Asking for Criticism on an Infographic

Jun 08, 2016

Ugh. I really want to get better at Infographics. So I'm going to try and do one a week. I use a few free online tools to create them. 

Young Professionals in Florida's Most Populated Areas

I feel like my Young Professionals in Florida's Most Populated Areas infographic is too boxy. I kinda had all the census info I wanted to share so I went on to describe what to do in Florida. This might make the message unclear.  

Should I have changed the title of the infographic?

Do you like the palette of colors I used? 

7 Replies
David Tait

Hi Tatty,

If I'm going to be picky I'd say that the infographic lacks a logical flow, there is so much going on that my eyes don't know where to look first. I would introduce a hierarchy to the information to lead the reader through the information. I would also remove the heavy outlines on the panels, they're too distracting and stand out more than any of the info within them. If they have to stay I'd tone them down, thinner line weight and a tint of the yellow background perhaps.

I'd begin with the title, probably all in one colour so that is reads as one 'Young Professionals in Florida's Most Populated Areas' currently it reads as two headings due to the two colours you've used. I would also left-align the title. Next I would remove the white box from behind the map of Florida, it doesn't add anything and the box adds an unnecessary element.

I would also add some context by adding an introductory paragraph beneath the title, this will help set the context of your infographic. To help with setting the context I would consider including the total population of Florida info up top, it's currently hidden half way down the infographic.

In the Male/Female tables the place name rows don't horizontally align perfectly with the numbers beneath the age ranges, little details like this will improve the look. I would also suggest moving the silhouettes of the man/woman as currently they interrupt the connection between the place names and the associated data to their right.There is possibly scope to combine these two graphics with the use of colour-coding to distinguish between male/female, this would save you a lot of space as you wouldn't need to repeat the place names.

The same applies to the Percentage of people that hold a bachelor's degree box. Also in this box I'm unsure what the aged 25 years+ text is referring to.

I think that if I was to structure this information I'd be categorising it, maybe as such:

  • Demographic (currently your male/female info plus their qualifications)
  • Finance (currently your tax, household income info)
  • Leisure and tourism (Kennedy, Disney World, gators, golf, beaches etc. I like your graphic for the sports teams)
  • I would then sprinkle the other bits throughout as interesting facts to break it up and to help tie the categories together visually.

In answer to your question, yes your colours work.
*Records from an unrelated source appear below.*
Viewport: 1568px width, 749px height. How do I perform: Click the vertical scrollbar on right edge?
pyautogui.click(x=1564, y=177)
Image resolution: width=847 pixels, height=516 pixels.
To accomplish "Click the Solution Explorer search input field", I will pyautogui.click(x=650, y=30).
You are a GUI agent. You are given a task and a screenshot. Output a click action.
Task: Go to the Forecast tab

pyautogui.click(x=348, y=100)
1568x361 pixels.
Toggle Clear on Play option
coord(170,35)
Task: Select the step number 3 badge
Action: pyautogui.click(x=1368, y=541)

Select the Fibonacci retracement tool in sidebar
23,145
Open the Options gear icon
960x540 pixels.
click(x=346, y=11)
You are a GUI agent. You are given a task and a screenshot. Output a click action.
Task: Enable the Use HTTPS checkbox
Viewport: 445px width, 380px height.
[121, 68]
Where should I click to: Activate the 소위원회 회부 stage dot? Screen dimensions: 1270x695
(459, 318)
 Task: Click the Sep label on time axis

There are some excellent books available on the subject, one of my favourites is: https://www.taschen.com/pages/en/catalogue/graphic_design/all/03411/facts.understanding_the_world_the_atlas_of_infographics.htm

I hope this helps and you don't mind what I hope is constructive feedback.

Tatty Chavez

David Tait,

UM...heart face emojis...everything you are saying is awesome.

Literally, did not have a focused plan. It was a jumbled mess.

White box behind Florida was the second non-copyright photo I saw. I didn't
like the background either but I'm working with free tools and this free
site for the first time. (No excuses next time)

An introduction paragraph....how could I forget that. I also need to
remember I can rearrange my images and charts because I should place the
Florida's overall population closer to the top.

I wasn't really running out of space. I was like...hmmm I need to fill this
space and it seems like I filled it with crap.

People younger that 25 were not included in this percentage because it is
unlikely for them to have graduated with a bachelor's.

DAVID. You have helped me so much. Thank you for taking the time to write
me. I have submitted a request for this book through my company. I can't
wait to read it.

I'm going to force myself to do an infographic a week and I really think I
will see progress in my analytic and design skills in a few weeks/months.

Thanks,

Tatty

Theophan Konstantinov

Hi Tatty,

You should establish some structure for the eye to go through. Now it's very hard to read. There is literally no white space (breathing room). You need better alignment too. You need the right kind of contrast - the one that makes reading easier. The yellow background doesn't work for me - I guess you shot for sunny, but it feels more like blinding and alarming. Try experimenting with tones and shades of your colors. I know this is a lot, but there is a lot to learn. I had a blast with this course (think it would help a lot) - https://www.creativelive.com/courses/building-infographics-illustrator-jason-hoppe 

Have fun and keep up the creative juices flowing!